The problem: The complete set of records below must be repeated precisely as given.

┌────────

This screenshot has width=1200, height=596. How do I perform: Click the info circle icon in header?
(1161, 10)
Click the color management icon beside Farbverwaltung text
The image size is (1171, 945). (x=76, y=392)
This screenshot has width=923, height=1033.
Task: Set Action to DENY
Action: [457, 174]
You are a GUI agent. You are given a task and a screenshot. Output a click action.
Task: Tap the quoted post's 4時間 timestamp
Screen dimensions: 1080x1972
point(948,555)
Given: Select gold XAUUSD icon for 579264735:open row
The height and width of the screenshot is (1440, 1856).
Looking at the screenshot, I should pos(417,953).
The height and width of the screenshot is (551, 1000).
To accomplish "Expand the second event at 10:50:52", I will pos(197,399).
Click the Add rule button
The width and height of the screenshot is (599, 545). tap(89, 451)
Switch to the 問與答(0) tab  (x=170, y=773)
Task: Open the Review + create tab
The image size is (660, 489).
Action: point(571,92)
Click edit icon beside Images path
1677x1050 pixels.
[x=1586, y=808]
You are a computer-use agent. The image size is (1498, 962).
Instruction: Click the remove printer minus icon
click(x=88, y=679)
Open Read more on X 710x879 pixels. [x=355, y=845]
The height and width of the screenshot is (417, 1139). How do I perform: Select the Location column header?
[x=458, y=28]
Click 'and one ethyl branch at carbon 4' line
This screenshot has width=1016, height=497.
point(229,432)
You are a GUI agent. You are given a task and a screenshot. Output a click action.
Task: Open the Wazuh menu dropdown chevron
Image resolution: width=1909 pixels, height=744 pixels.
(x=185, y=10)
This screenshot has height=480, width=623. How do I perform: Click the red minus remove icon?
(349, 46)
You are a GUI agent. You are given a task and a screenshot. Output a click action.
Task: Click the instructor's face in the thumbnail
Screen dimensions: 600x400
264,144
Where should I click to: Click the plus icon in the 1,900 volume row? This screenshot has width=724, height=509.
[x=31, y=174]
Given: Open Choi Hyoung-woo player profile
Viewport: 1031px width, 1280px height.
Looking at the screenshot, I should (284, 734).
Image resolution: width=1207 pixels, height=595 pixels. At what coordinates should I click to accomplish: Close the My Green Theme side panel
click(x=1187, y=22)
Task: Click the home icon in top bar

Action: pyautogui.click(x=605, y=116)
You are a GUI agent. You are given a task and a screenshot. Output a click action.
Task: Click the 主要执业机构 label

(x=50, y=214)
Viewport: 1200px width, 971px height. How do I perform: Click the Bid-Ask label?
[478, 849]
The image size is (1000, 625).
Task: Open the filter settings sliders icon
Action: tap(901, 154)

└────────

Solution to this task:
This screenshot has width=1200, height=596. How do I perform: Click the info circle icon in header?
(1161, 10)
Click the color management icon beside Farbverwaltung text
The image size is (1171, 945). (x=76, y=392)
This screenshot has width=923, height=1033.
Task: Set Action to DENY
Action: [457, 174]
You are a GUI agent. You are given a task and a screenshot. Output a click action.
Task: Tap the quoted post's 4時間 timestamp
Screen dimensions: 1080x1972
point(948,555)
Given: Select gold XAUUSD icon for 579264735:open row
The height and width of the screenshot is (1440, 1856).
Looking at the screenshot, I should pos(417,953).
The height and width of the screenshot is (551, 1000).
To accomplish "Expand the second event at 10:50:52", I will pos(197,399).
Click the Add rule button
The width and height of the screenshot is (599, 545). tap(89, 451)
Switch to the 問與答(0) tab  (x=170, y=773)
Task: Open the Review + create tab
The image size is (660, 489).
Action: point(571,92)
Click edit icon beside Images path
1677x1050 pixels.
[x=1586, y=808]
You are a computer-use agent. The image size is (1498, 962).
Instruction: Click the remove printer minus icon
click(x=88, y=679)
Open Read more on X 710x879 pixels. [x=355, y=845]
The height and width of the screenshot is (417, 1139). How do I perform: Select the Location column header?
[x=458, y=28]
Click 'and one ethyl branch at carbon 4' line
This screenshot has width=1016, height=497.
point(229,432)
You are a GUI agent. You are given a task and a screenshot. Output a click action.
Task: Open the Wazuh menu dropdown chevron
Image resolution: width=1909 pixels, height=744 pixels.
(x=185, y=10)
This screenshot has height=480, width=623. How do I perform: Click the red minus remove icon?
(349, 46)
You are a GUI agent. You are given a task and a screenshot. Output a click action.
Task: Click the instructor's face in the thumbnail
Screen dimensions: 600x400
264,144
Where should I click to: Click the plus icon in the 1,900 volume row? This screenshot has width=724, height=509.
[x=31, y=174]
Given: Open Choi Hyoung-woo player profile
Viewport: 1031px width, 1280px height.
Looking at the screenshot, I should (284, 734).
Image resolution: width=1207 pixels, height=595 pixels. At what coordinates should I click to accomplish: Close the My Green Theme side panel
click(x=1187, y=22)
Task: Click the home icon in top bar

Action: pyautogui.click(x=605, y=116)
You are a GUI agent. You are given a task and a screenshot. Output a click action.
Task: Click the 主要执业机构 label

(x=50, y=214)
Viewport: 1200px width, 971px height. How do I perform: Click the Bid-Ask label?
[478, 849]
The image size is (1000, 625).
Task: Open the filter settings sliders icon
Action: tap(901, 154)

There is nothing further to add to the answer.